Repara também na anuidade: muitos cartões isentam-na se fizeres um número mínimo de compras por ano ou se tiveres o ordenado domiciliado. Se pagas sempre a 100%, a anuidade passa a ser o teu único custo real — e convém que seja zero. Vê também o guia de bancos sem comissões.
Então, vale a pena para ti?
Vale a pena se: consegues pagar sempre a 100%, queres aproveitar cashback ou seguros associados, valorizas a proteção extra em compras online e viagens, ou queres construir historial de crédito.
Não vale a pena se: já tens dívidas de consumo por pagar, usas o cartão para “esticar” o mês, ou não consegues acompanhar o que gastaste. Nesse caso, o cartão de débito e um orçamento simples resolvem-te melhor a vida.
Perguntas frequentes
O cartão de crédito cobra juros se eu pagar tudo?
Não. Se pagares a totalidade da fatura até à data limite, não pagas juros nas compras — aproveitaste 20 a 50 dias de crédito gratuito. Os juros só aparecem quando pagas parcialmente.
Qual é a taxa máxima de um cartão de crédito em Portugal?
O Banco de Portugal fixa um teto trimestral. No 3.º trimestre de 2026 a TAEG máxima é de 18,5% (era 19% no trimestre anterior). Os cartões mais baratos do mercado ficam bem abaixo desse limite.
Posso levantar dinheiro com o cartão de crédito?
Podes, mas é muito caro. O adiantamento a dinheiro custa tipicamente 3% a 5% do valor mais uma comissão fixa, e os juros contam desde o primeiro dia, sem período gratuito. Usa o cartão de débito.
Cartão de crédito ou cartão de débito?
Se és disciplinado, o de crédito pago a 100% dá-te as mesmas vantagens do débito mais benefícios e proteção. Se tens tendência a gastar o que não tens, o de débito é mais seguro.

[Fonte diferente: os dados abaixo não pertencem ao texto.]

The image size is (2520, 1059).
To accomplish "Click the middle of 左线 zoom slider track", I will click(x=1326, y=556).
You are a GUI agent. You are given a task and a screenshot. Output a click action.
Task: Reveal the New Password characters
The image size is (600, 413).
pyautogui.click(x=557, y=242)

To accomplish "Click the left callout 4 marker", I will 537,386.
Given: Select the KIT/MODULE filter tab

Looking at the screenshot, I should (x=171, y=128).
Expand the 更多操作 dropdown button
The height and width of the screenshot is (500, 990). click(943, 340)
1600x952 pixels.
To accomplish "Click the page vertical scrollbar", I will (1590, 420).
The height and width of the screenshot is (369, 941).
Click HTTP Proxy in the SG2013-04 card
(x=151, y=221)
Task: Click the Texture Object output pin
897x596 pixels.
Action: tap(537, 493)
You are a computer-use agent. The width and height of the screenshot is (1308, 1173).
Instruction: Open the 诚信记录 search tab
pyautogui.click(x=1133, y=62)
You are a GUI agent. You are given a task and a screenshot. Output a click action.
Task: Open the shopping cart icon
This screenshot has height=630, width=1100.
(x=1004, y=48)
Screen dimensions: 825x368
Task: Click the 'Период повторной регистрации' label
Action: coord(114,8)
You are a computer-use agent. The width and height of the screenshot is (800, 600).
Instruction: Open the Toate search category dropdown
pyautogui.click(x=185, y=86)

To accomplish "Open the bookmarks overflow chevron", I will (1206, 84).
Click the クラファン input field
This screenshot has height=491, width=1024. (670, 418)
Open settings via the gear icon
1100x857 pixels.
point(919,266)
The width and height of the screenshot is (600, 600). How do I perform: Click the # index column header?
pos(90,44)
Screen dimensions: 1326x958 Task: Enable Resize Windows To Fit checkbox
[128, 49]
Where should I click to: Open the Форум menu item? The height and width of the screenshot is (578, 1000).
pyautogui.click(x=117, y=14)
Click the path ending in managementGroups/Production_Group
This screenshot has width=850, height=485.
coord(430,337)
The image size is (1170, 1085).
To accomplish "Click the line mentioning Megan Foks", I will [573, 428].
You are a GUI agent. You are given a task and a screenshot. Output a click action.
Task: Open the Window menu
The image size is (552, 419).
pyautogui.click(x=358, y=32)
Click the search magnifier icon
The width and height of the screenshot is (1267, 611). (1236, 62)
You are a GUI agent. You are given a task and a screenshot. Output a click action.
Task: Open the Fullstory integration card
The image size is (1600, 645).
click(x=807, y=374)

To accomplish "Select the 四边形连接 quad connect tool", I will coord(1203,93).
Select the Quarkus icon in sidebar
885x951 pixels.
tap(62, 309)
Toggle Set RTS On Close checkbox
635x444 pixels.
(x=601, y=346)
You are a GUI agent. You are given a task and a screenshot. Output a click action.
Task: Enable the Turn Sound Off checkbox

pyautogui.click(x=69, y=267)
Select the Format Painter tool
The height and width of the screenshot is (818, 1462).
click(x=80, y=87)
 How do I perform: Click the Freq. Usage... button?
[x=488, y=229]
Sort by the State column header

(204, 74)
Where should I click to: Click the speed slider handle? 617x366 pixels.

Taxas máximas verificadas em julho de 2026 junto do Banco de Portugal (3.º trimestre de 2026). As condições concretas — TAEG, anuidade, período sem juros e comissões — variam de banco para banco e do teu perfil: confirma sempre no preçário da instituição. Este conteúdo é informativo e não constitui aconselhamento financeiro.